As Jones said, the future is now. They have four lottery picks on their roster age 22 or younger who plan to be on their roster for years to come. Is drafting another 18 or 19 year old what they even want to do? Honestly, it might not be when you factor in their urgency to finally take the leap forward next season.
“When you draft as high as we have in the draft, top 5 / top 10, that’s a potential proposition where the best player could fit you right now maybe a college guy — a four year guy someone who’s more mature 22-23. But if you take a guy in the top five, everyone wants you to go get a guy who can be the next Hall of Fame point guard at 18 or 19. If you add an 18 or 19 year old with a 20 or 21 year old (current Suns core timeline), you have that “point guard of the future” but the future is now.
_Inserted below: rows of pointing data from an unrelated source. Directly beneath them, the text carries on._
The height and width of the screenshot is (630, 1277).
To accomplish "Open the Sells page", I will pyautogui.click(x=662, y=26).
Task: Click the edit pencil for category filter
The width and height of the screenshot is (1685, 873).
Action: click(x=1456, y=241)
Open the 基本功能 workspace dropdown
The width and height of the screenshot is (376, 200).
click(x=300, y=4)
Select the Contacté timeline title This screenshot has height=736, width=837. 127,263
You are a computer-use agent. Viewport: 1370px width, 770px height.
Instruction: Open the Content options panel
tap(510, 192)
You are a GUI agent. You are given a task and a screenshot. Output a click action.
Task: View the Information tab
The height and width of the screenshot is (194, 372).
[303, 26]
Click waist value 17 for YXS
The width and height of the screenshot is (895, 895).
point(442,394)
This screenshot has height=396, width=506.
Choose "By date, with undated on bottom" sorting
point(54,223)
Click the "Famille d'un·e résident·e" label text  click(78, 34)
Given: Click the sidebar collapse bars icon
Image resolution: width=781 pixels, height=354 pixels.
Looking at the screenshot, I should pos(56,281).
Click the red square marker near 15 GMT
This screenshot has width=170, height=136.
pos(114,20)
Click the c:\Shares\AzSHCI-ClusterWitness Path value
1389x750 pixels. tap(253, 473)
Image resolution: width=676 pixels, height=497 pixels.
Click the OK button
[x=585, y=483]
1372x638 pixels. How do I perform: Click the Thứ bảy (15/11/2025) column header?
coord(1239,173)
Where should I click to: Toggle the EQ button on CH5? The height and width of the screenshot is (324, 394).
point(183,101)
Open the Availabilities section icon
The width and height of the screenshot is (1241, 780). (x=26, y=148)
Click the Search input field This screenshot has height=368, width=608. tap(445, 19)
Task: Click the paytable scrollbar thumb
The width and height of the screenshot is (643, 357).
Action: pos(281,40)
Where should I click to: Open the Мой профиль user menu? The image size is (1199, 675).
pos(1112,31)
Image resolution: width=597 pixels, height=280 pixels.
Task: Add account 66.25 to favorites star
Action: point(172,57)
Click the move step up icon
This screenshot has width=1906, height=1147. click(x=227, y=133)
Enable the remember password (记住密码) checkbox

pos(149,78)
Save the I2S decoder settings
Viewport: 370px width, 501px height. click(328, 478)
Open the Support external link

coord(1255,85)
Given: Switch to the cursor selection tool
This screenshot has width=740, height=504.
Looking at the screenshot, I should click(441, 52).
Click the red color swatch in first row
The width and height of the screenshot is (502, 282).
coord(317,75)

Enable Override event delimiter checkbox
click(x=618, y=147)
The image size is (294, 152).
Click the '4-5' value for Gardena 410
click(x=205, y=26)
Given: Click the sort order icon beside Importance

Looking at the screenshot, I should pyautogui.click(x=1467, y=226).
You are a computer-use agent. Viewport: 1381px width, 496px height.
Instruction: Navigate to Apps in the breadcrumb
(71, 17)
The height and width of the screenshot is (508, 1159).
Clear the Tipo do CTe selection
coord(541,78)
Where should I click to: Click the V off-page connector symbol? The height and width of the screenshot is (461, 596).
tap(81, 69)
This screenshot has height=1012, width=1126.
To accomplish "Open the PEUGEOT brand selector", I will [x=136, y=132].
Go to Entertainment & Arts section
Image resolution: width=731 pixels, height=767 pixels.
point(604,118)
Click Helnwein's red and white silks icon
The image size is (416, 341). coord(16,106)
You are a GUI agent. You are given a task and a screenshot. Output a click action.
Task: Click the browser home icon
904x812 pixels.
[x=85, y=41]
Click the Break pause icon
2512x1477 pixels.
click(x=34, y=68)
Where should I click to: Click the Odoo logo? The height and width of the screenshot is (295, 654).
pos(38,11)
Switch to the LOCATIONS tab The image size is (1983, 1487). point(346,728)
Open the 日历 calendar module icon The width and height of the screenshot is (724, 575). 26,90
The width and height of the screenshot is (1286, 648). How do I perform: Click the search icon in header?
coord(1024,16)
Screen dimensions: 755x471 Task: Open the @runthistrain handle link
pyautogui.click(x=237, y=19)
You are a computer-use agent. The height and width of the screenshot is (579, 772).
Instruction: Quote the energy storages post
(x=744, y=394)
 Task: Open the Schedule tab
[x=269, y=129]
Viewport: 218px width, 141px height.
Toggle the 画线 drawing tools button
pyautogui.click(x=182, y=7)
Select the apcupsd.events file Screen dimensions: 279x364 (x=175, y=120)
So, that’s why free agency or the draft are your two options. For us, it’ll most likely be free agency.”
As we watch the second half of the Suns’ season unfold, don’t expect a trade for a point guard but also be prepared for Jones to get aggressive this summer. After drafting Ayton as the first No. 1 pick in franchise history, then swinging and missing in free agency with the Trevor Ariza signing last year, 2019 is setting up to be when the Suns finally push their chips into the middle of the table and go all-in.
Who knows what avenue that leads Phoenix down over the next six months, but the train is now on the tracks zooming ahead at full speed.